Commercial Leases in the Art Context: Survival Guide

{Audio transcript} It’s a pleasure to be here. As my introduction discussed I’m in real estate litigation, and I do a lot of landlord tenant litigation. So, from that fire I have some tidbits that I think can help anyone who is negotiating a lease. We’ll start with the premises that you have made it to Williamsburg, you’re ready to set up shop, and the landlord hands you this piece of paper. Now, certainly let’s start with the premises that you want a lease. A lease gives you the right, legal right, to occupy the space. If you don’t have a signed writing, a contract, a lease (it can have many names), you arguably have no right to be there, and it would be very easy for somebody to remove you. So, if you’re confronted with this situation, you certainly want to say to whoever is about to give you the space: “I want a lease.”

Leases start out as a general form. The form is about six pages that’s been used probably for over twenty years. But, of course, in New York, things aren’t that simple. So, the six-page lease attaches to a forty-eight page rider. The rider is attached to the lease and you have to worry about all the terms and conditions in there. So, I think it’s helpful to go through a couple of those terms and how they may affect you in a court at some point.

So, let’s just talk about who is going to be signing this lease. You have the owner of the premises – the landlord – and you. Now, you do not want to sign any lease individually. Why? Because you are individually liable for all the money due under that lease. It’s much better if you have a company that is responsible, because then that company can shelter you from liability. And there’s the magic takeaway term called a ‘Good Guy Guarantee.’

You want a Good Guy Guarantee that states you are agreeing to pay the landlord a certain amount of money should, unfortunately, things go bad and the landlord wants to remove you from the premises. In that case, at least you are not on the hook for the whole term. Most leases are five years, could be ten years. If you enter into a lease in year one, and unfortunately things don’t go as planned and you have to leave, you are liable for the remainder of those four years, depending on the length of your lease.

Now, it just so happens in New York, that most likely a landlord will find somebody else to take over that space. However if they can’t, and there’s no obligation, repeat no obligation that the landlord does that, you are on the hook for those remaining years. It’s far better to have a company on the hook, that you could potentially put in bankruptcy and not care about, than you individually. Thus, the Good Guy Guarantee. Basically the way it works is, you would say to the landlord, “look, when I leave I’m going to be kind. I won’t owe you any money, but I’m going to leave before the lease ends and you agree not to come after me individually.” One good takeaway.

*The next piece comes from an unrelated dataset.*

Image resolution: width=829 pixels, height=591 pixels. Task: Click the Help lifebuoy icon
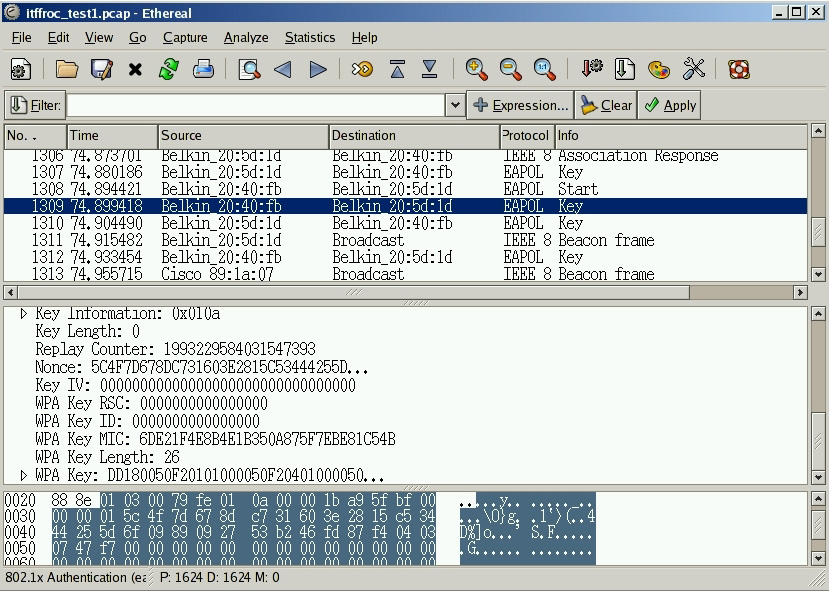pyautogui.click(x=739, y=69)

Another thing is, any lease is going to require you to give a security deposit. Footnote here: generally, security deposits are one to two months, maybe three months. Security does not apply to rent. A lot of people think, oh, I’m going to leave, I’m going to just use my security deposit. Doesn’t work that way. Security deposits are for your destruction of the property. So when you leave, if something has to be cleaned up, that’s what the security deposit is for. Otherwise, the landlord is supposed to return it to you. In practice, I understand a lot of times it does get applied to rent, but that is actually not the way it’s supposed to work.

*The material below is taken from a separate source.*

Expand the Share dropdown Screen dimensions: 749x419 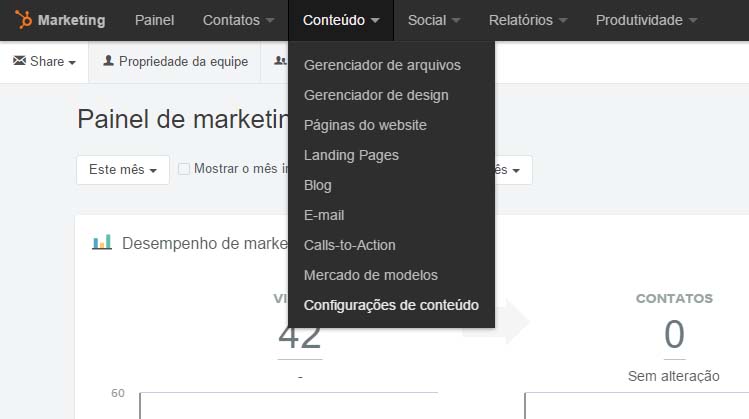pyautogui.click(x=44, y=62)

You certainly want to make sure that the amount of rent is clear in the lease. So, if you’ve agreed to pay $1,000.00 a month, you want to make sure the lease says $1,000.00. The lease is also going to have an escalation clause. Every year the lease money due is going to go up; you’re going to have to pay more rent. So, you want to make sure that’s correct.

The next big thing on the lease is the use of the lease. And, in this particular instance, you’re going to be using it for commercial purposes. So, it is important when thinking about commercial purposes that it is used for such. That means you generally cannot sleep there. You don’t get to sleep there, you don’t get to have your friends sleep there. It’s not your apartment; it’s used for business purposes.

If you’re not using the lease the way it’s supposed to be used, you may be considered in breach of the lease. Now, the takeaway with this is, whatever the use clause says, you want it to be as broad as possible. So let’s say you’re an artist and your going to make, going back to my high school days, wicker baskets. I know every professor I had used wicker baskets, but you don’t want it limited to just wicker baskets. Because, let’s say the world doesn’t want to buy wicker baskets. You want to make something else, so you want broad use terms. You want to say, I want to use this place to create art. The landlord shouldn’t care.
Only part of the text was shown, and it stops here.